The doctor is finally whispering as he interrupts Uncle Terry now. “There's a neurological phenomenon called the Lazarus Sign Reflex. Have you read about that?”

“No.”

“Well, sometimes bodies of people in what you'd call brain death can momentarily lift their own arms and drop them onto their chests.” The doctor bends his arms at the elbows and crosses his wrists over his chest. He holds the pose for a moment, as if he's pretending to be a cartoon Egyptian mummy folded up in its sarcophagus – a mummy buried holding a clipboard. He lets his arms fall to his sides as he begins to speak again. “Naturally, the Lazarus Sign is very striking. When it happens, it can truly appear as if the body is reanimating, and it can be – confusing for the family. But, of course, it's just a simple reflex arc in the spine at work, nothing more.”

The spine – all this time, it really was all about the spine.

The doctor closes a hand around your Uncle Terry's shoulder and shakes him gently. Terry's arm rolls in its socket as the doctor speaks. “Listen, no matter what anyone sees hereafter, your father's death is imminent. It's like I told your mother just now. We see from the EEG that his brain no longer functions at all. And his heart and lungs are only continuing to work because of the hospital's life support equipment.”
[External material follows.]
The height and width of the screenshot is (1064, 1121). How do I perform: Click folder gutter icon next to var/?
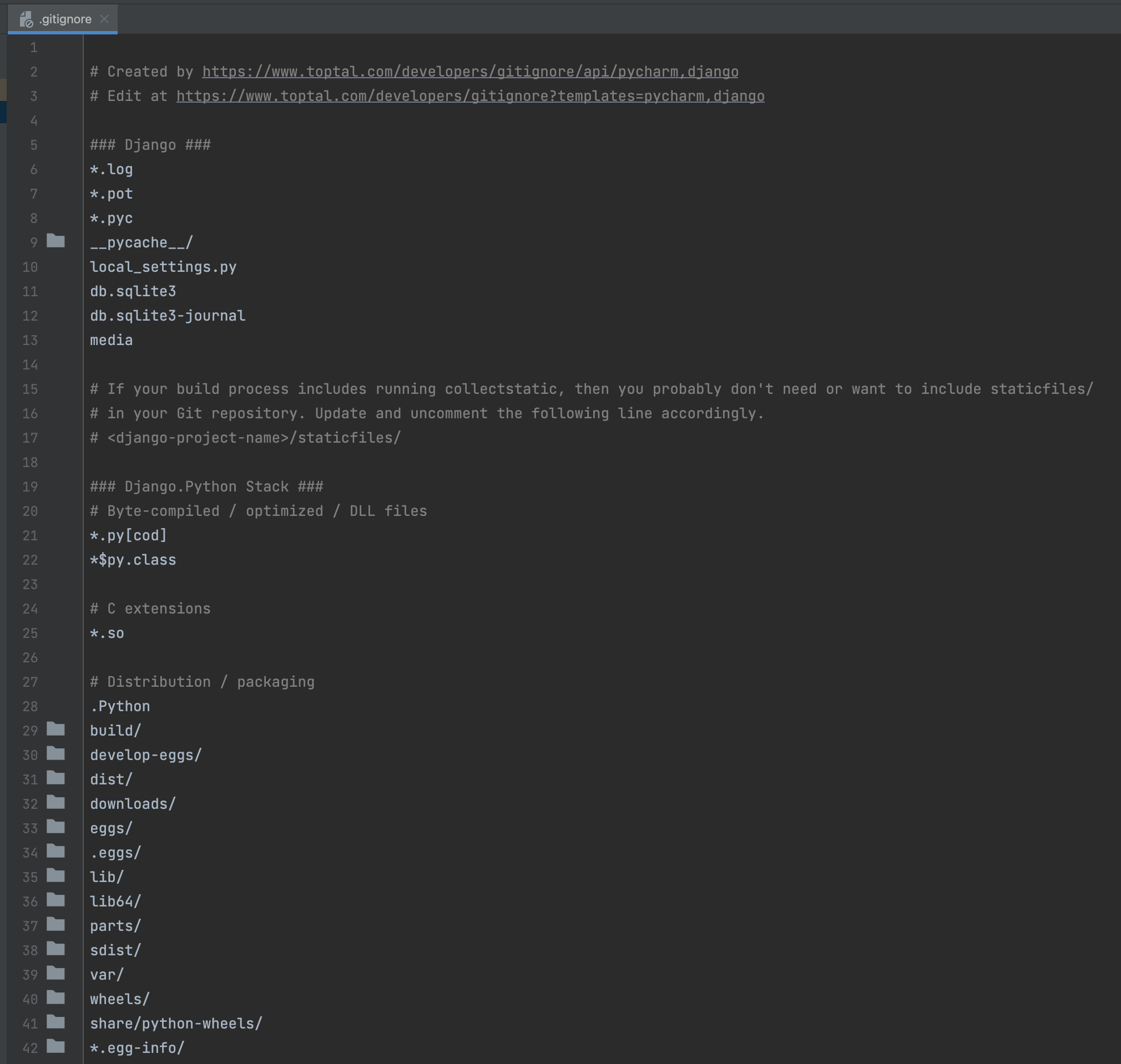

Uncle Terry's eyes glaze over a little bit, remembering a zoology laboratory in his first year of university where he and the other undergraduate science students skinned the legs of frogs who'd been freshly killed (“sacrificed” – in science we say “sacrificed”). The students jabbed tiny electrodes into the large nerves in the thigh muscles and then stood at their lab benches taking turns connecting the electrodes to battery packs, watching the wet, pink flexion of the muscles in the flayed legs. Maybe it's just this memory that makes him feel like he can smell formalin fumes blowing over his face through the hospital's ventilation ducts.